Ahir dari pembahasan pada acara dialog interaktif ini adalah tentang Pasar, pasar yang dimaksudkan adalah pengguna atau juga lembaga yang menyediakan lapangan kerja. Untuk hal ini juga menurut narasumber basih memerlukan kajian lebih mendalam, dimana kita masih banyak melihat mereka yang ditempatkan di kantor-kator tidak sesuai dengan skil atau keahlian yang dimiliki, mereka yang alumni teknik mesin ditempatkan di keuangan, alumni akuntansi ditempatkan pada bagian umum untuk menyelesaikan surat-surat, demikian juga alumni-alumni yang lain. Masih ada anggapan bahwa semua orang bisa mengerjakan semua, dan ada juga yang sesuai bidangnya tidak mampu berbuat.

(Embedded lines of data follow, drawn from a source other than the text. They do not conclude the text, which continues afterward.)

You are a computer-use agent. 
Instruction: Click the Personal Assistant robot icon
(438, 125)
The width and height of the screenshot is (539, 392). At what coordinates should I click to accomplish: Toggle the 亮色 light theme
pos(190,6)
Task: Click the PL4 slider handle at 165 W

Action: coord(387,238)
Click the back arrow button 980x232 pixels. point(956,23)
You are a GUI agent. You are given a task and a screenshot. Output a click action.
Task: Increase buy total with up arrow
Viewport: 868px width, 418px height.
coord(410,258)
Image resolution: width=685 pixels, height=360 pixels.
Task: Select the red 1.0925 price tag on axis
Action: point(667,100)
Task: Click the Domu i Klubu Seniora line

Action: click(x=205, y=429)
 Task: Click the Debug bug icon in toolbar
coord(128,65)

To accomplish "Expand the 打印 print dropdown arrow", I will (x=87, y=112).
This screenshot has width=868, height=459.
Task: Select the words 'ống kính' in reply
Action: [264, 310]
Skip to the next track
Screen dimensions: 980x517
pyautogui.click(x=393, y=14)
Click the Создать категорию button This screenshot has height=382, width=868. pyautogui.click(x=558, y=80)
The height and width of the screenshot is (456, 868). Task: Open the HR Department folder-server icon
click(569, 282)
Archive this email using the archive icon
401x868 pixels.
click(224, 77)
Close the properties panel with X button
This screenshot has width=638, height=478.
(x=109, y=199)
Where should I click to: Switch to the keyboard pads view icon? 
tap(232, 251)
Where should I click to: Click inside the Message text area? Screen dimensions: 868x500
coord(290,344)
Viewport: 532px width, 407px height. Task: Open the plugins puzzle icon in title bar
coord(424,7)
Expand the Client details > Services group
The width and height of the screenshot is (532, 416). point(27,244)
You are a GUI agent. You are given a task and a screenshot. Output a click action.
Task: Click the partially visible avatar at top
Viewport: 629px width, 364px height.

Sudah menjadi keharusan dalam membangun bangsa, akan adanya koordinasi antara lembaga pendidikan dan lembaga pemerintah, terhadap jurusan dan prodi yang harus dibuka dan kemungkinan juga harus ada jurusan dan prodi yang harus ditutup. Kalau ini tidak dilakukan maka akan terjadi pengangguran, dan juga di sisi lain akan terjadi kekosongan berdasarkan kebutuhan karena tidak tersedianya alumni. Pemerintah dan Perguruan Tinggi harus memberi tahu kepada masyarakat terhadap keahlian apa yang dibutuhkan lima tahun kedepan.
Perguruan Tinggi harus menghasilkan alumni dengan empat kreteria seperti yang telah disebutkan, karena menurut narasumber. Sarjana yang mampu menciptakan lapangan kerja akan menghilangkan pengangguran, semakin banyak lapangan kerja yang tersedia maka kebutuhan terhadap lapangan kerja semakin sedikit sehingga daya tawar dan nilai jual tenaga kerja akan menjadi mahal. Negara yang banyak menerima lapangan kerja bukanlah berarti Negara kaya tetapi lebih kepada Negara yang kekurangan tenaga kerja. (Drs. Jamhuri, MA/03)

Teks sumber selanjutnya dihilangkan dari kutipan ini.